An exact copy of every record is needed, with all pictures omitted.

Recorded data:
*** Block opens ***
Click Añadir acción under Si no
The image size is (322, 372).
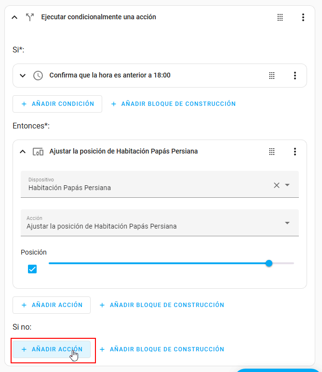(52, 349)
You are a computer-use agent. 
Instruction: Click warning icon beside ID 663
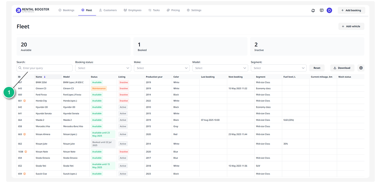click(x=25, y=134)
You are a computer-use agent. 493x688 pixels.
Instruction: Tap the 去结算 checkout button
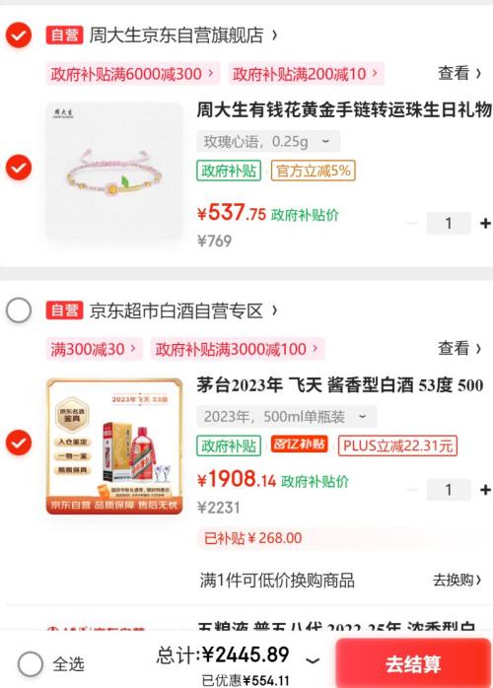[413, 663]
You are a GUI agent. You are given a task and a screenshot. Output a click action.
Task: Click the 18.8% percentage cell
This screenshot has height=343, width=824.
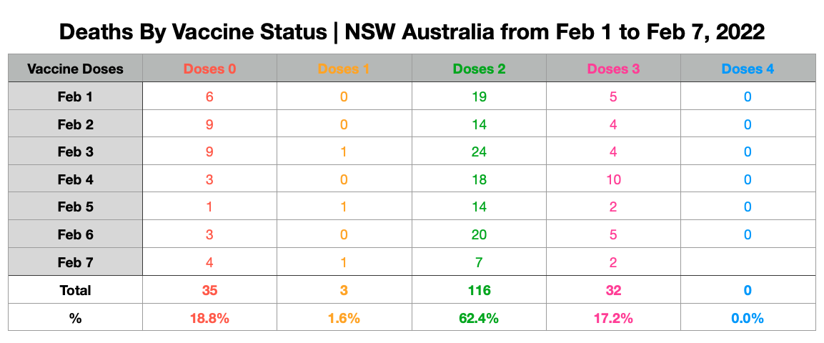209,318
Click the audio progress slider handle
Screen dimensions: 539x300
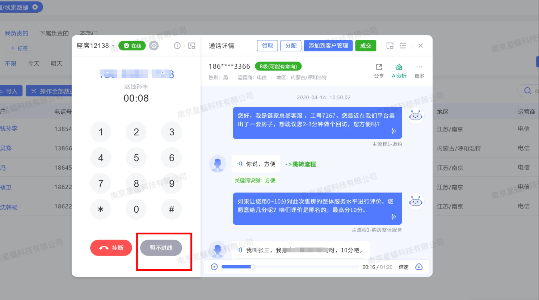click(253, 267)
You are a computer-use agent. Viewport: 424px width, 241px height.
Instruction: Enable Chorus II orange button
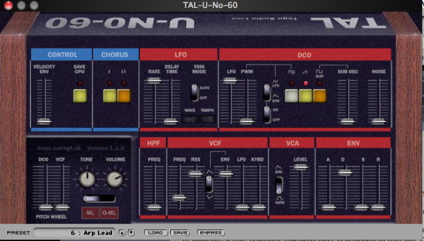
*** Block closes ***
Task result:
Click Añadir acción under Si no
The image size is (322, 372).
(52, 349)
You are a computer-use agent. 
Instruction: Click warning icon beside ID 663
click(x=25, y=134)
You are a computer-use agent. 493x688 pixels.
Instruction: Tap the 去结算 checkout button
[413, 663]
You are a GUI agent. You are given a task and a screenshot. Output a click action.
Task: Click the 18.8% percentage cell
This screenshot has height=343, width=824.
209,318
Click the audio progress slider handle
Screen dimensions: 539x300
click(253, 267)
You are a computer-use agent. Viewport: 424px width, 241px height.
Instruction: Enable Chorus II orange button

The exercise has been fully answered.